Eye Drops and Patch Since the eye will not close or blink, the eye needs to be protected from things getting inside. Blinking also keeps the eye moist, so eye drops can replace that function until the eye recovers.

Lifestyle Home Remedies for Bell’s Palsy

Lifestyle Home Remedies for Bell’s Palsy

Try Warm Moist Heat Take a warm washcloth and place it over the affected area several times daily to help improve blood flow and lessen the pain.
Try Some Exercises Do exercises with your face that involve frowning, puckering your lips, and tightening your chin. These will keep the muscles tone.
Stretch your Facial Muscles Point your lips out as far as they will go, then release. Roll your head from side to side. Stretches can help relax the muscles.
Wear Sunglasses During the Day Wear sunglasses during the day to protect your eye from excess sunlight and debris.
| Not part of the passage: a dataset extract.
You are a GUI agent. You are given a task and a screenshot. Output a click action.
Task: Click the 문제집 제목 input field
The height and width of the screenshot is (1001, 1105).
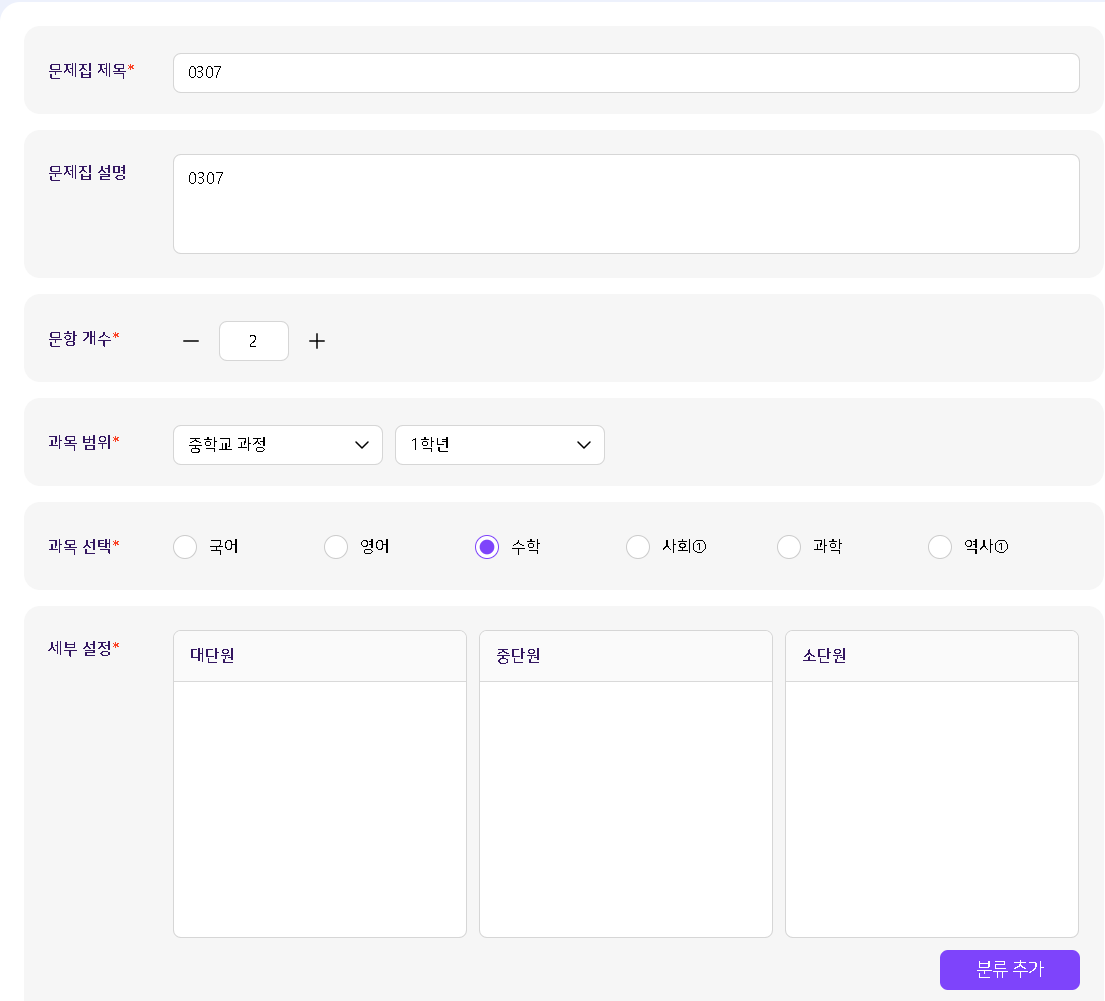point(625,73)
Alternative Medicine for Bell’s Palsy

Alternative Medicine for Bell’s Palsy

Eat Foods High in Lysine This is said to send viruses into a dormant phase. These foods are meats, dairy, fish, yogurt, apples, pineapples, and asparagus.
Increase B Vitamins Vitamin B nourishes the nerves and nervous system. It is thought that vitamin B supplements can speed recovery.
MSM The supplement MSM may help to repair nerves. This can be found at your local drugstore or health food store.

Prevention of Bell’s Palsy

Prevention of Bell’s Palsy

At this time there isn’t much you can do to prevent Bell’s Palsy, because they are still unsure of what causes it. There are a few preventative tips that can help keep you healthy and avoid getting some of the viruses that may be risk factors:

Practice good hand washing

Avoid crowds during cold and flu season

Eat a healthy diet and drink plenty of fluids

Rest and stay home if you catch a virus

Avoid caffeine, smoking, and alcohol when you are sick

In general, try to keep yourself as healthy as possible especially if you have a family history of Bell’s Palsy.